Contaminated cell lines skew many different lines of research—including studies of the brain cancer glioblastoma. More than seven hundred studies report using a cell line called U-373, originally isolated as a glioma cell. For example, a study in Belgium used U-373 cells to argue that an experimental drug called ISO-1 could be worth testing as a treatment for brain cancer. Unfortunately, many of those studies may have been wasted effort. Cell banks like the American Type Culture Collection—which are supposed to be authoritative sources of reliable cell lines—made U-373 widely available for research. But in 1999, scientists discovered that people ordering U-373 were actually getting another cell line, U-251. At first blush this didn’t seem like that big a deal. U-251 also happened to be a glioma cell, so at least scientists using U-373 were still studying the right disease. But in 2014, scientists in Norway took a closer look and were very unhappy about what they saw. It turns out the U-373 cells were not merely mislabeled; they were a strain of U-251 that had been circulating for many years and had accumulated so many mutations and other genetic alterations that they barely resembled glioblastoma at all. There was no telling whether these cells had any relevance at all to human cancer.
Cell banks eventually tracked down an early sample of correctly labeled U-373 cells, and after 2010 they once again made those cells available.
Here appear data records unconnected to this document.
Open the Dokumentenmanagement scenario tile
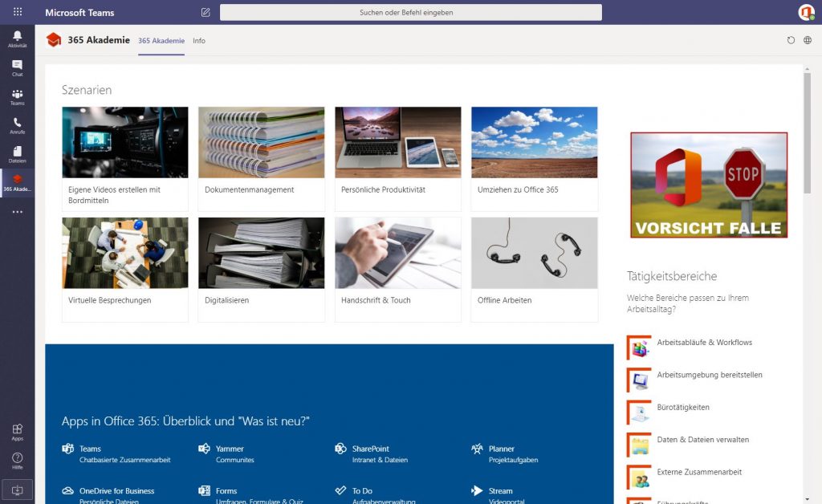Screen dimensions: 822x504 [x=261, y=158]
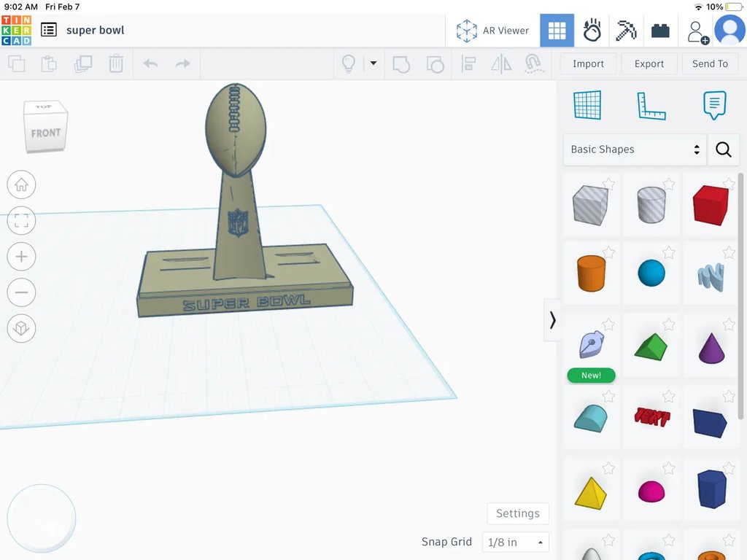Click FRONT face of view cube
Screen dimensions: 747x560
click(45, 133)
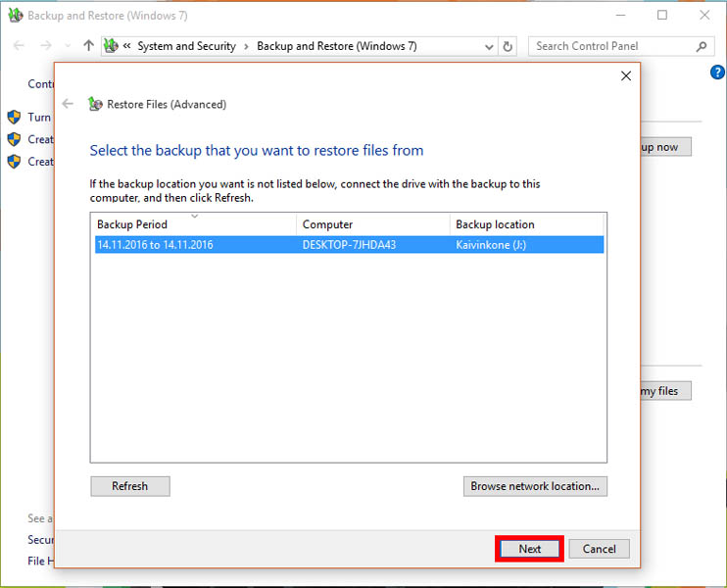Viewport: 727px width, 588px height.
Task: Click the back arrow in Restore Files dialog
Action: (68, 104)
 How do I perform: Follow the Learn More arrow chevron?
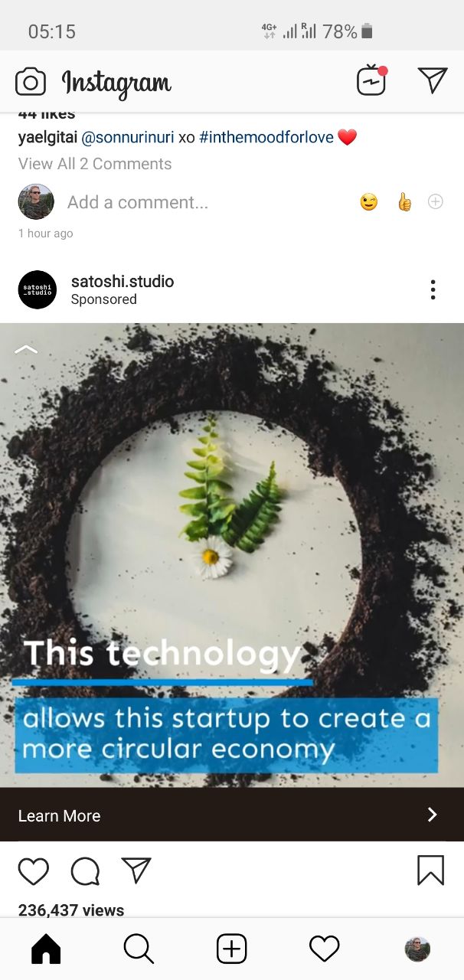(433, 815)
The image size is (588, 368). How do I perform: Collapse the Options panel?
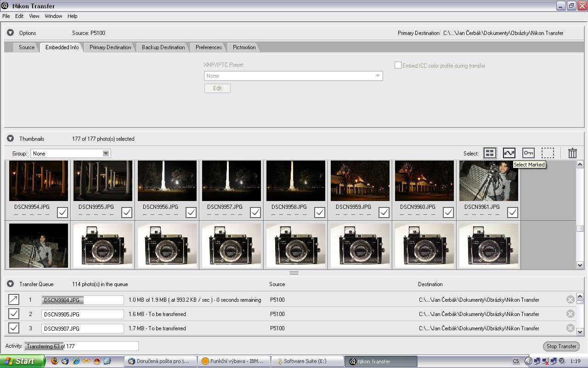click(x=10, y=33)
But many researchers don’t bother to buy fresh cell supplies from a cell bank when they’re starting a new round of experiments; they may pull out an old supply from a freezer or borrow them from a colleague down the hall. The result? Scientists continue to publish studies all the time involving “U-373” cells, “in which it is not obvious if the authors have used the cross-contaminated U-251 or the correct one,” Anja Torsvik at the University of Bergen in Norway and her colleagues noted in a 2014 article.
More than 1,700 papers have been published using what is arguably the most commonly used glioblastoma cell line, U87. And it turns out that it is troubled as well. Biologists in Uppsala, Sweden, isolated it from a forty-four-year-old woman with brain cancer nearly fifty years ago and managed to grow it as a perpetual cell line in their lab. In 2016, scientists from Sweden decided to compare the original cell line from their freezer with the U87 cells that have been sold by ATCC and used widely around the world. It wasn’t a match. Somewhere along the line, an imposter took over. In fact, the widely used U87 has a Y chromosome, so it appears to have come from a man. Fortunately the imposter is also a brain cancer. But the episode shows that even cell lines that have been validated by cell banks can still be misidentified.
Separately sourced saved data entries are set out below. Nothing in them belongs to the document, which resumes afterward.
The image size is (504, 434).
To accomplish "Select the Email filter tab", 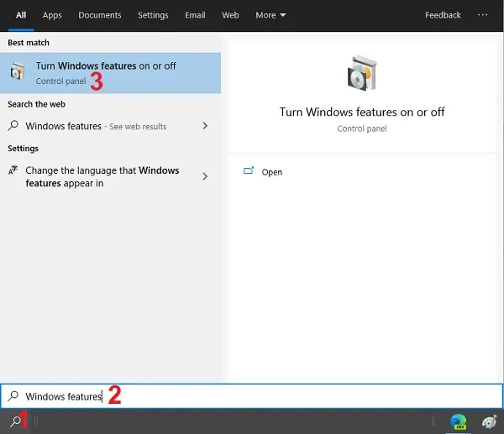I will [x=195, y=15].
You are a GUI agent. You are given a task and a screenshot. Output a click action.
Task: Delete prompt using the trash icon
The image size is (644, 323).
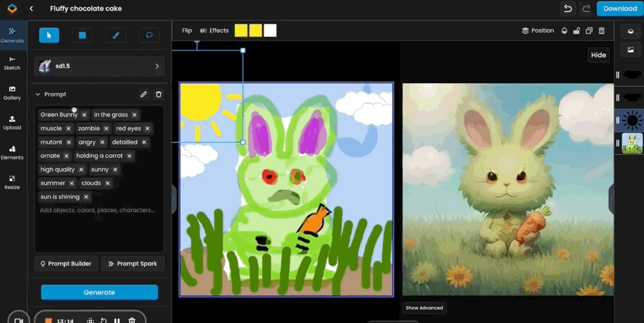point(159,95)
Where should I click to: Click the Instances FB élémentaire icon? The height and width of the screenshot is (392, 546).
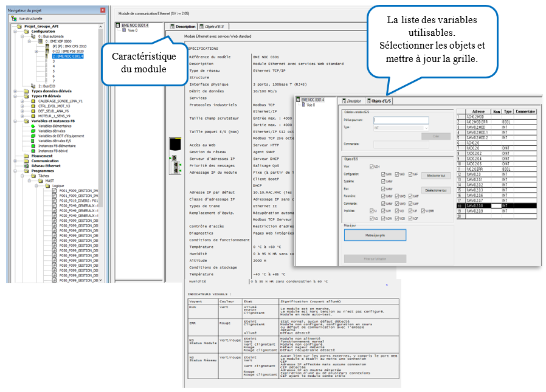tap(34, 146)
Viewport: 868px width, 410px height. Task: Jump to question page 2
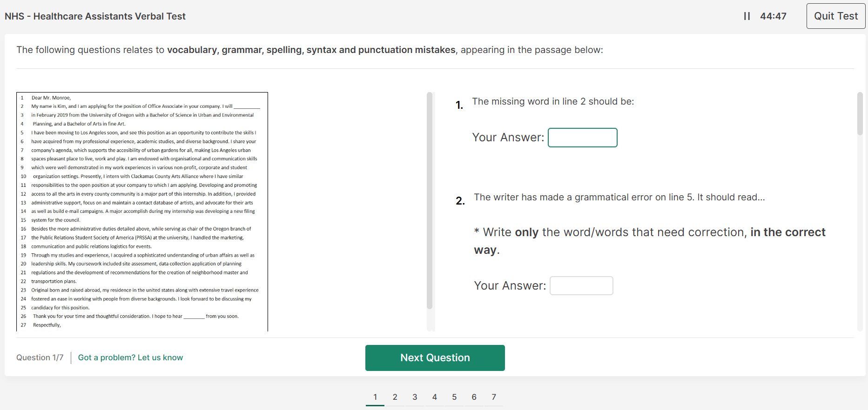click(x=395, y=397)
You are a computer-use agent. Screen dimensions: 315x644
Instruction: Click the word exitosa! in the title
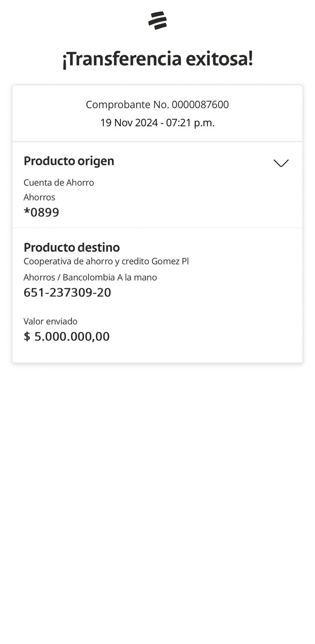[x=219, y=59]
It’s not clear how much value comes from research that relies on cell lines in the first place. Much as scientists appreciate the convenience of studying a disease in a petri dish, the results are often hard to apply to human illness. The very act of propagating cells in the laboratory changes them profoundly. In the first place, the process typically selects for cells that thrive while clinging to a plastic dish in a single layer. The cells are exposed to normal atmospheric oxygen levels, which are about four times higher than cells encounter in a tumor. “A lot of the regulatory factors that affect the growth of tumors is oxygen regulated so it’s a huge difference,” said Michael Gottesman at the NIH. These cells grow far more rapidly than they would in a tumor. In fact, cell lines derived from all sorts of cancers end up looking much more like one another than they do the original tumors from which they came. So the differences between the cell in a tumor and its progeny in a plastic dish can be quite dramatic. “Some people say that HeLa is a new species,” Gottesman told me. “It has lots of human components, but the cell line is so evolved. The chromosomes are all rearranged. It survives in tissue culture. It grows well. So it has made all these changes to adapt” to the environment where it now makes its home.
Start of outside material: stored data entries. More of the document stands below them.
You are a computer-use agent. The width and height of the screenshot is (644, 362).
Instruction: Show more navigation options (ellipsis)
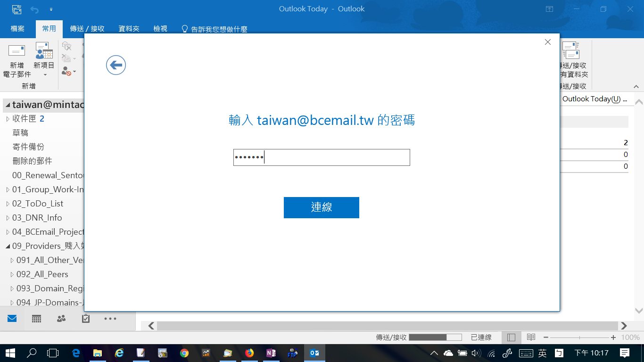(110, 319)
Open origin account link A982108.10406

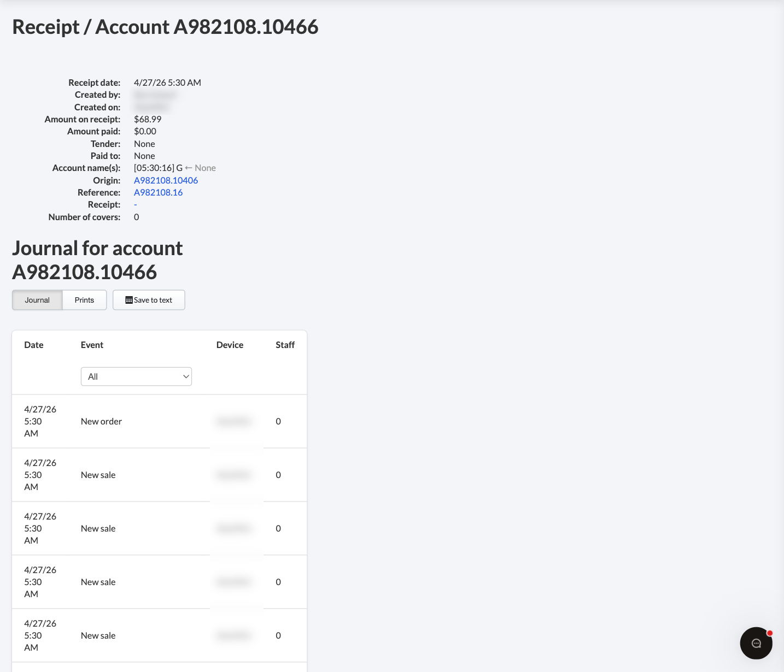166,180
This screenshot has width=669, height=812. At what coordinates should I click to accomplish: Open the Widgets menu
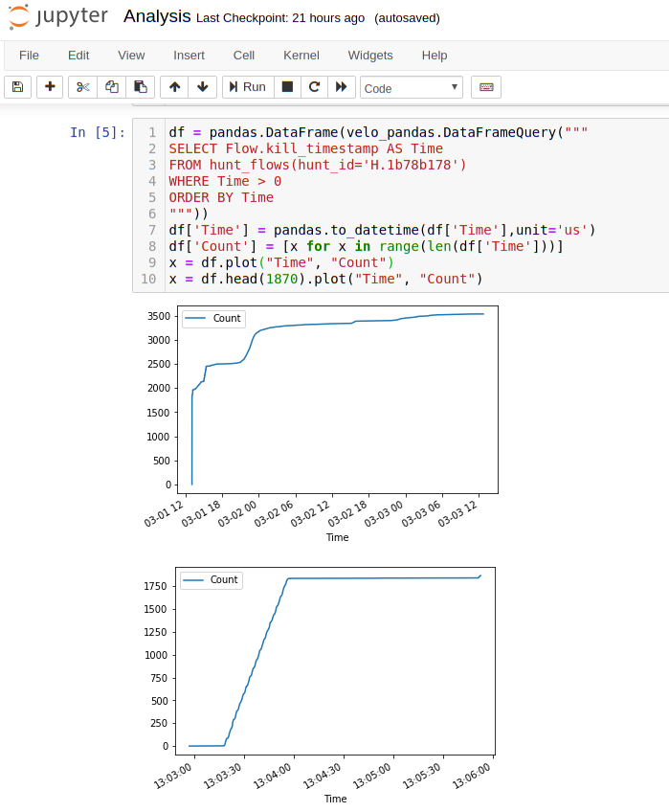point(370,56)
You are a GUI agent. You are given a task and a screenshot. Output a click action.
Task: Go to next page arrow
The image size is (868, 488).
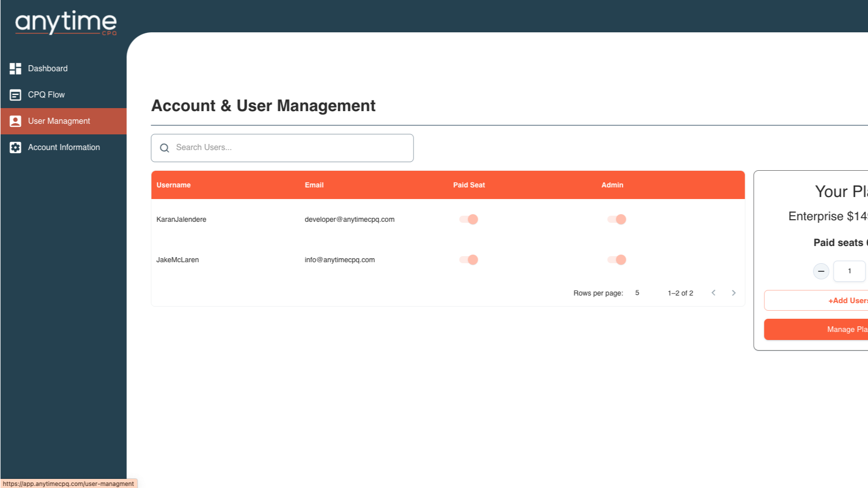click(x=734, y=293)
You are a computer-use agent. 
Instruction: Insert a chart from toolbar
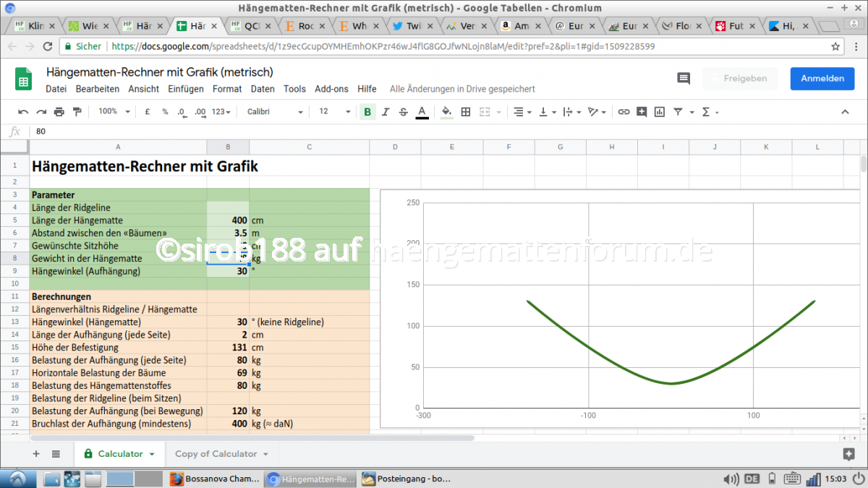pyautogui.click(x=660, y=112)
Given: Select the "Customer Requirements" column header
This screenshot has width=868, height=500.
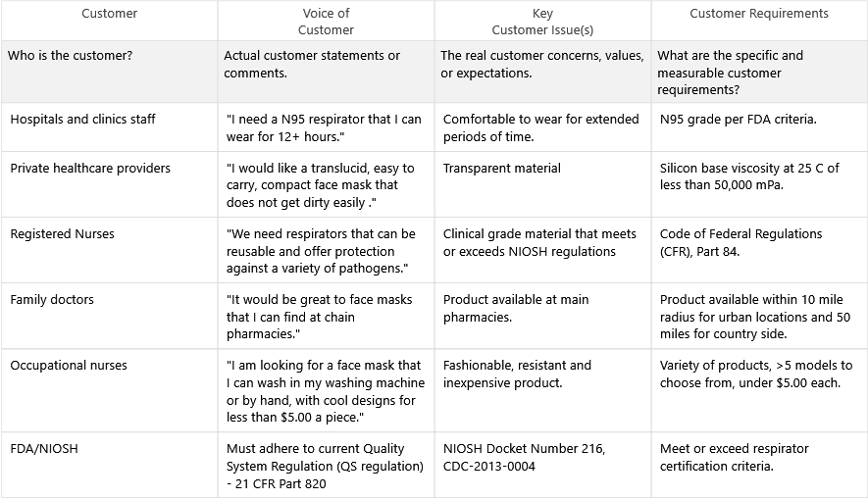Looking at the screenshot, I should point(758,14).
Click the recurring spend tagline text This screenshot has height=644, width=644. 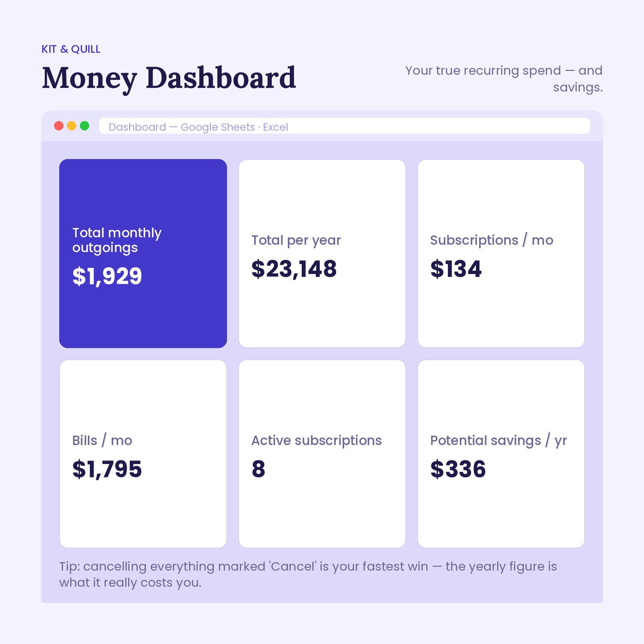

Gottesman said there is still useful information to be gleaned from cancer cells growing in a plastic dish, but it turns out these experiments typically don’t have much direct relevance to treating human tumors. The NIH established the NCI-60 in the late 1980s with high hopes that drugs showing promise when tested against these cells would also work for tumors in people. “I think it’s been a great disappointment,” Gottesman said. “It basically didn’t pan out.” He and some colleagues looked back on the many years of experiments, searching for a drug that resulted from that massive effort. They found just one: Velcade, a treatment for multiple myeloma (a cancer of immune system cells). A few months after we spoke, the cancer institute terminated the NCI-60 program. It’s launching a new technology it hopes will be better.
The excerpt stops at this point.